- Questions à traiter
1 > Recopiez à l'identique le passage du texte sur les fractures de fatigue, de « L’examen clinique peut » à « le Tableau clinique. ».
2 > Prolongez le texte sur les fractures de fatigue du pied : rédigez ce qui vient après sa dernière phrase.

- Texte source
((

19: Fractures de fatigue et algodystrophie du pied

Chapitre 19 Fractures de fatigue et algodystrophie du pied



1 Fractures de fatigue de la cheville et du pied





Physiopathologie


La pathogénie des fractures de fatigue est discutée. Plusieurs théories sont proposées [14].


Un équivalent d’usure de matériaux inertes : l’application de contraintes répétées sur os de cadavre produirait une déformation plastique et des microfractures [4].


Un déséquilibre du processus physiologique de remodelage osseux : le tissu osseux est un tissu dynamique en constant remodelage réactionnel aux forces musculaires auxquelles il est soumis. La phase initiale consiste en une activité ostéoclastique avec résorption de l’os lamellaire suivie d’une phase ostéoblastique permettant la formation d’un os plus dense et plus résistant. L’augmentation des contraintes provoque un déséquilibre entre ces deux phases au profit de la phase ostéoclastique, responsable d’une fragilisation osseuse favorisant l’apparition de lésions fissuraires.


Les contraintes à l’origine des fissures osseuses sont variables selon les sites : les fractures corticales résultent probablement de contraintes répétées en flexion ou torsion ; les fractures spongieuses répondent à des contraintes en compression, responsables de fracture perpendiculaire à l’axe des travées principales. Les contraintes en cisaillement ou distraction sont incriminées dans la survenue de fracture évoluant fréquemment vers la pseudarthrose (sésamoïde médial de l’hallux, os naviculaire, 5 e métatarsien).


En réponse à la lésion fissuraire s’établissent des phénomènes de réparation avec successivement un décollement ostéopériosté, une apposition périostée calcifiée évoluant vers cal de consolidation. Ce cal est constitué d’un tissu très réactif et riche en prolifération osseuse qui peut être confondu avec une lésion tumorale maligne s’il fait l’objet d’une étude histologique, ce qu’il faut absolument éviter.




Caractères cliniques et notions thérapeutiques


Les fractures de fatigue se manifestent, dans les suites d’un effort de marche ou de course, par des douleurs mécaniques d’apparition rapide et d’aggravation progressive, parfois insomniantes ou responsables d’une impotence fonctionnelle marquée.


L’interrogatoire doit rechercher soigneusement le stress responsable, qui est parfois méconnu. Chez le grand sportif, il peut s’agir de modifications de modalités d’entraînement, d’un changement de terrain, de sport ou de chaussage. Chez le sujet non sportif ou le sujet âgé, il peut s’agir d’une activité sportive inhabituelle ou d’une longue marche à pied, par exemple au retour des beaux jours.


L’examen clinique peut mettre en évidence un œdème des parties molles en regard de la fracture et une douleur exquise à la palpation. Au stade tardif, un cal osseux exubérant peut être palpable.


Les examens biologiques, souvent inutiles, éliminent un syndrome inflammatoire ou infectieux.


La clé du diagnostic repose sur le rapprochement entre les circonstances déclenchantes et le Tableau clinique.

))

- Données fournies
((

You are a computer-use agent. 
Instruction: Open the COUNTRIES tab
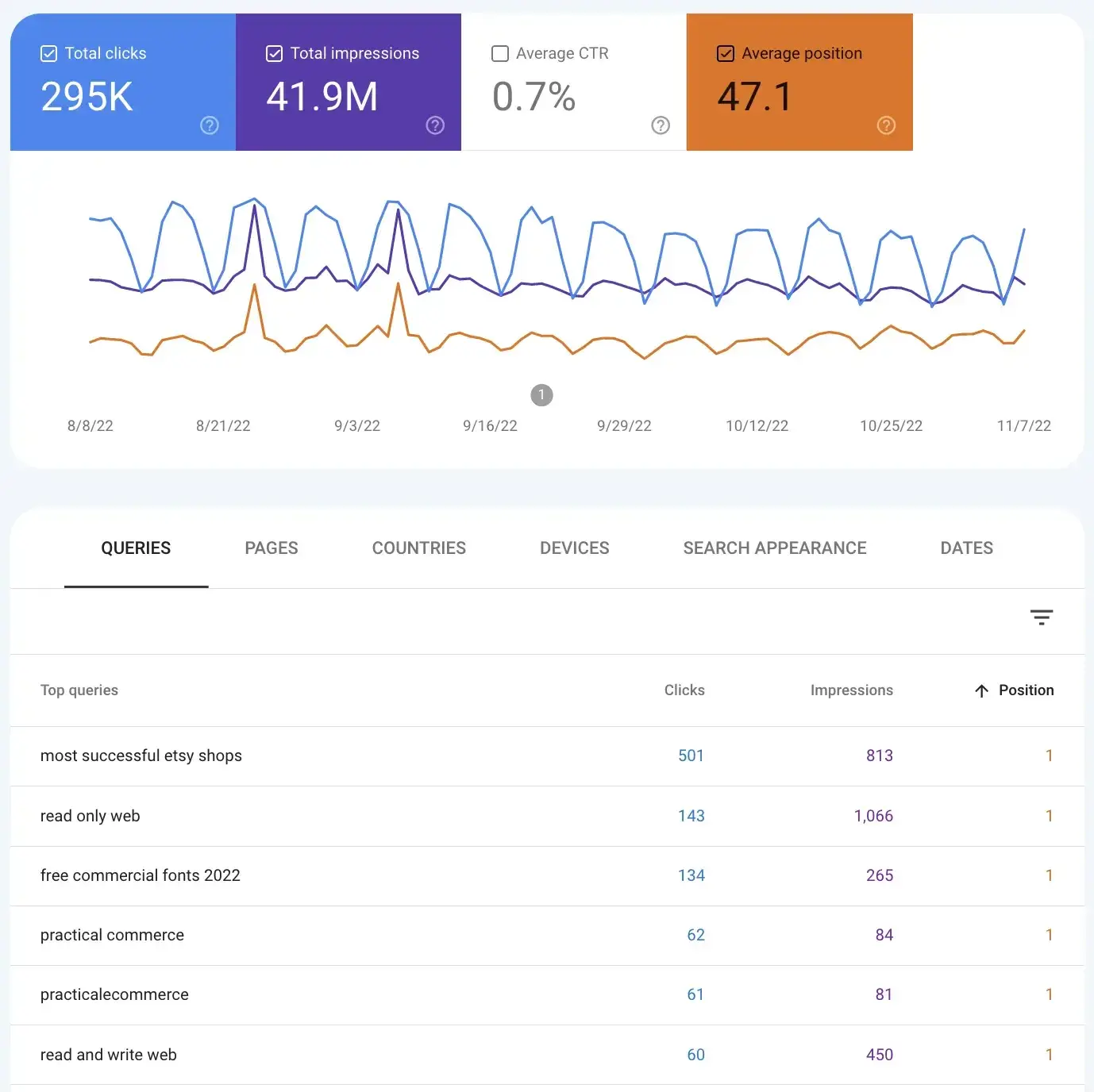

))

- Vos réponses
1 >
L’examen clinique peut mettre en évidence un œdème des parties molles en regard de la fracture et une douleur exquise à la palpation. Au stade tardif, un cal osseux exubérant peut être palpable.


Les examens biologiques, souvent inutiles, éliminent un syndrome inflammatoire ou infectieux.


La clé du diagnostic repose sur le rapprochement entre les circonstances déclenchantes et le Tableau clinique.

2 >
La connaissance des principaux sites intéressés par ces fractures et leurs caractéristiques en imagerie permettent de confirmer le diagnostic.


Le traitement consiste en la mise en décharge partielle ou complète, pour une durée comprise entre 4 et 6 semaines, selon le stade clinique, radiologique et la localisation de la fracture. Une courte immobilisation plâtrée peut être utile, à visée antalgique. La décharge complète sera recommandée en cas de localisation à risque (sésamoïde, naviculaire, 5 e métatarsien, malléole médiale).


En cas de pseudarthrose, le traitement sera à discuter en collaboration avec le chirurgien.


Le traitement préventif est fondamental, basé sur la progression, la variété et l’adaptation des entraînements physiques.



Imagerie


Les aspects des fractures de fatigue en imagerie sont variables et dépendent :






Radiographie standard [13,5,6]



Fractures corticales


Elles intéressent les métatarsiens, plus particulièrement les cols des 2e et 3e. Elles peuvent également toucher les diaphyses phalangiennes des orteils ou l’extrémité distale du tibia ou de la fibula.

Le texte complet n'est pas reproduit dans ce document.